The way I started automatically saving money was to set up a separate high interest savings account to which I began having automatic transfers made on each pay day.  I have since kept increasing that amount as I find new way to make more money or spend less.  Some months I am able to increase the transfer by just a few dollars, while other months I find ways to make a significant increase in the automatic transfers.

Try it out for yourself and see how far you can push yourself and just how much you can save when you are consciously thinking about it.

If you don’t already have a high interest savings account, you can sign up here at ING.  They even offer sub-accounts so that you can compartmentalize your savings.  I have a sub account strictly for the new baby and another for funding my brokerage account. I find that sub-accounts make it easier for me to organize my saving goals.

There is no “one size fits all” solution, but I hope that this example will help you to find yours!

Why You Should Max Out Your Student Loans

Monday, March 3rd, 2008

I’m about to let you in on the secret of how I used my student loans to build wealth. Now, coming from a frugal individual like myself, this secret may shock you.

Are you ready? Do you have your notepad and pen? OK.

I maxed them out.

Yes, that is correct. I completely maxed out every penny that I could in student loan funds. I took advantage of every student loan program that I could find and you should too!

Why You Should Max Out Your Student Loans

No Collateral Needed

The premise behind student loan programs is that the financing institution is banking that your education will allow you to repay the loan at some point in the not too distant future. These programs are put into practice to assist those of us who came from poorer backgrounds as a way to enhance our futures by financing an education. The education is then supposed to lead to a successful career that will allow us to be a contributor to society instead of a drain on society.

This means that your future is all you need for collateral. This is great for students, if it used correctly. When you view student loans in this light, they hold more wealth building power as financial tool of leverage than a mortgage does!
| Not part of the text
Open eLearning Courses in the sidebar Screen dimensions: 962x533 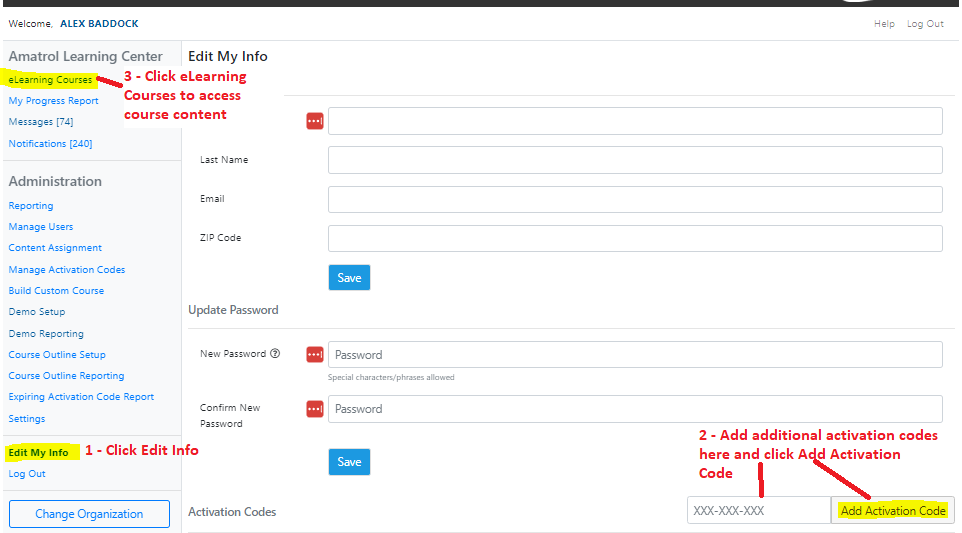(50, 80)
How To Leverage Student Loans To Build Wealth

First off, don’t take my heading the wrong way. I lived rough in college - but I had a purpose!

Most student loan programs, or the ones that you should take advantage of, have deferred payments until after graduation. Essentially, this means that you have access to FREE MONEY for at least 4 years!
*Note: Some programs require minimum - interest only payments.
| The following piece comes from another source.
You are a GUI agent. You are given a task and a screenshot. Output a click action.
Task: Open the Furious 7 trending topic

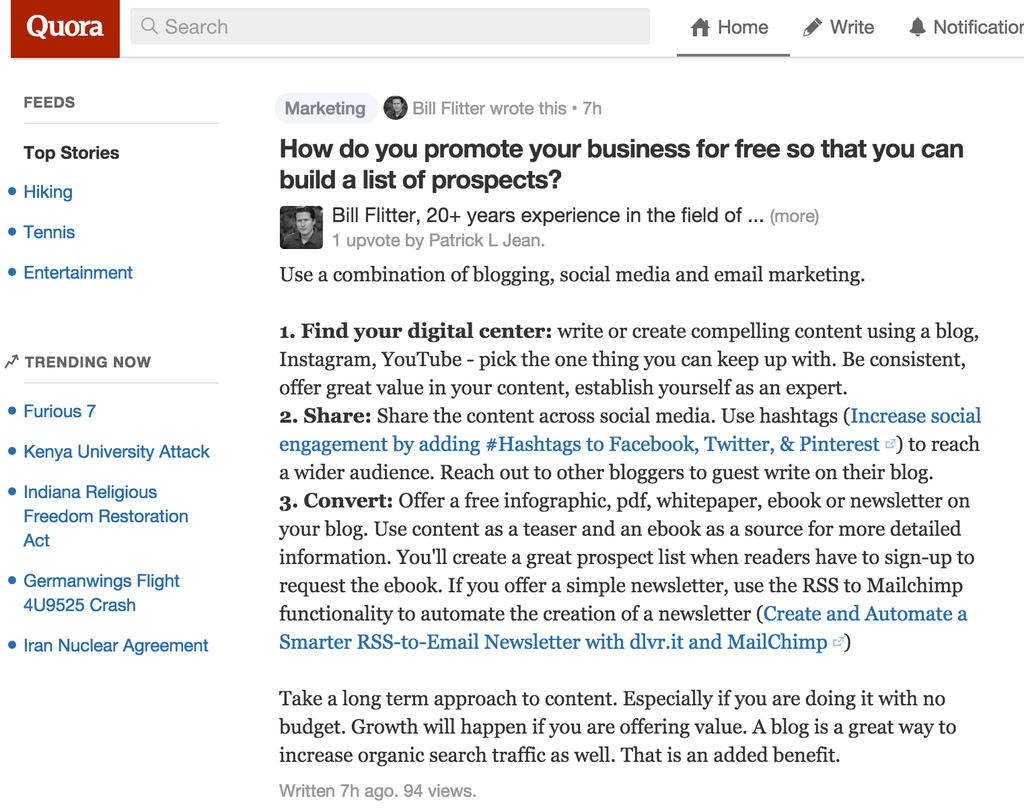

Student loan money is meant to be used for tuition, books, and living expenses. The first trick to leveraging this student loan money is to ask scholarship or grant money after you receive your loan. I accomplished this by simply approaching the financial aid department at my University for additional funding. I would make an appointment and plead my case days before the semester would begin. It wasn’t often that I received less than an additional $500.00/semester.
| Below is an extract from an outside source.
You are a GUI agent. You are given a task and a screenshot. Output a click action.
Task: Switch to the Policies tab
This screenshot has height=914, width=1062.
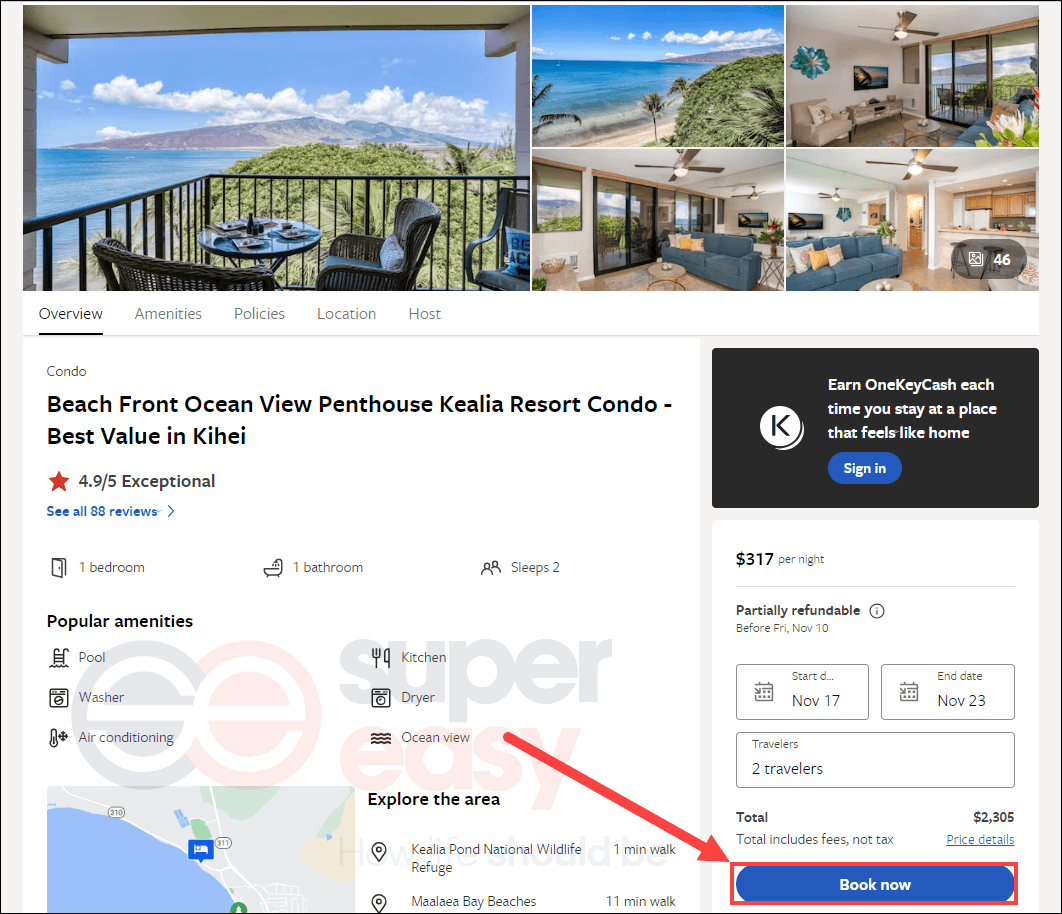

So there I was with an extra $500 in free money along with my student loan that would pay for my tuition, books and allow me to live comfortably. This was the beginning of my strategy. Read on to the end of the article to find out how to leverage this money!

Get A Job

Put time and experience on your side.

It is essential that you have a job in college. I know that sounds obvious, but I’m heading in a different direction with it. I don’t suggest working full time or finding the job that pays the most money; I’m suggesting that you get a part-time job in your field of study.

Working at even a menial job within your field of study will at least give you some experience when you head out into the workforce with your hard earned degree. This will often allow you to skip the entry-level positions and actually earn a mid-level salary right after graduation.

The Strategy

Live like a peasant and invest like crazy.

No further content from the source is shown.